Senate Majority Leader Scott Fitzgerald criticized the judge’s ruling last week for not taking into account the practical effects of forcing a special election in June when the Legislature has already adjourned for the year.
On Monday, the Senate Organizational Committee voted 3-2 along party lines to reconvene on April 4 to take up the bill, the Wisconsin State Journal reported. The Senate met for its last scheduled regular session last week.
Special legislative elections could not be held after spring elections in even-numbered years under the proposed bill. If those elections were to occur, they would have to be called by early December in odd-numbered years. But the governor would no longer be under a specific timeline to call a special election.
The Republican-controlled Senate plans to add the new proposal as an amendment to an election-related bill that has already received a public hearing and committee vote but didn’t pass the Senate. That means the new change in election law won’t have a public hearing or committee vote.
Sen. Frank Lasee and Rep. Keith Ripp, both Republicans, left the Legislature in December to join Walker’s administration. Last week, Dane County Judge Josann Reynolds ordered Walker to call a special election by Friday, which means it would take place in late May or early June. The Wisconsin Department of Justice, which is representing Walker, has not commented on whether it plans to appeal the ruling.

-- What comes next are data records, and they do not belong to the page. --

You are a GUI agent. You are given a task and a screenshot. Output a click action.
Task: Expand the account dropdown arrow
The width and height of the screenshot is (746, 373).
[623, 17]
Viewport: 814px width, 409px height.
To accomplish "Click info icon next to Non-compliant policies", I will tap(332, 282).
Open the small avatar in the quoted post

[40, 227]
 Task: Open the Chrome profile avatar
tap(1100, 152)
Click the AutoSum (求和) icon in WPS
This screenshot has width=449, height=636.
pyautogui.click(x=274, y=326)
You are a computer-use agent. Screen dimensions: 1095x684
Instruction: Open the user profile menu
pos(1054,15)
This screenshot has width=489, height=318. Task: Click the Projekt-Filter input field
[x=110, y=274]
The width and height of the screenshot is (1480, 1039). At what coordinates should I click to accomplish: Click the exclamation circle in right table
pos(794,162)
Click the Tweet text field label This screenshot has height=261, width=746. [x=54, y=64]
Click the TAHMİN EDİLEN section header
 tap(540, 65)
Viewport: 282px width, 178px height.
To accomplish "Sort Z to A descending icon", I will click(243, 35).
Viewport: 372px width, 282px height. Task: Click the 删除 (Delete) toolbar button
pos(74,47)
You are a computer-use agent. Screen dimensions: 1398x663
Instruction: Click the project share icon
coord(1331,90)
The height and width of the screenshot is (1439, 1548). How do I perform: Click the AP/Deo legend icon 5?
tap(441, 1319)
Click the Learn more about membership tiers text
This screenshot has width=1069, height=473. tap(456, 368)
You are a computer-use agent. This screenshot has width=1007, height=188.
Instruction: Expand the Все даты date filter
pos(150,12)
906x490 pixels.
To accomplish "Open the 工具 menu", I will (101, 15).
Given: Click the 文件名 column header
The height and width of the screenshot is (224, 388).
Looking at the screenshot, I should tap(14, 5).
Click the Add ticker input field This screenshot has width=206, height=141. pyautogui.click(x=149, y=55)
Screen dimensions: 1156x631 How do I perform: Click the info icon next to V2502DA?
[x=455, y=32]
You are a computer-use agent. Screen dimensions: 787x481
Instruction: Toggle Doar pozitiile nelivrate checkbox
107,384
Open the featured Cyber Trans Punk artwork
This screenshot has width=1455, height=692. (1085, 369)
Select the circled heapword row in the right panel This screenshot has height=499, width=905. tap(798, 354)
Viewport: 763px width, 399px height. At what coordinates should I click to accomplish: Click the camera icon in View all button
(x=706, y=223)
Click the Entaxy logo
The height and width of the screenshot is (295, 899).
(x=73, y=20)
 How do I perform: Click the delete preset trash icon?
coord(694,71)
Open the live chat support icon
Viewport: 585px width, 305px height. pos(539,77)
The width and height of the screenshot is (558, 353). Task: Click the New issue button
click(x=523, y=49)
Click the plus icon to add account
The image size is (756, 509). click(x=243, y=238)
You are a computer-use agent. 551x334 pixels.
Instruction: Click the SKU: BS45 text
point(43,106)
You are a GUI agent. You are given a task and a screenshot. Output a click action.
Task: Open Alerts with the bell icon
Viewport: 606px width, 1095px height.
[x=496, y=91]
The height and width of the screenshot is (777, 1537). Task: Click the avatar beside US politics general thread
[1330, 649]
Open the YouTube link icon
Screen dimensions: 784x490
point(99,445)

Walker and Fitzgerald argued the special election would be a waste of taxpayer money because it would occur in between the spring and fall elections. Democrats contend Walker wants to delay the elections because the GOP could lose the seats.
“Gov. Walker and legislative Republicans are so desperate to maintain their grip on power that they are changing laws to silence voters,” Senate Minority Leader Jennifer Shilling, a Democrat from La Crosse, said in a statement.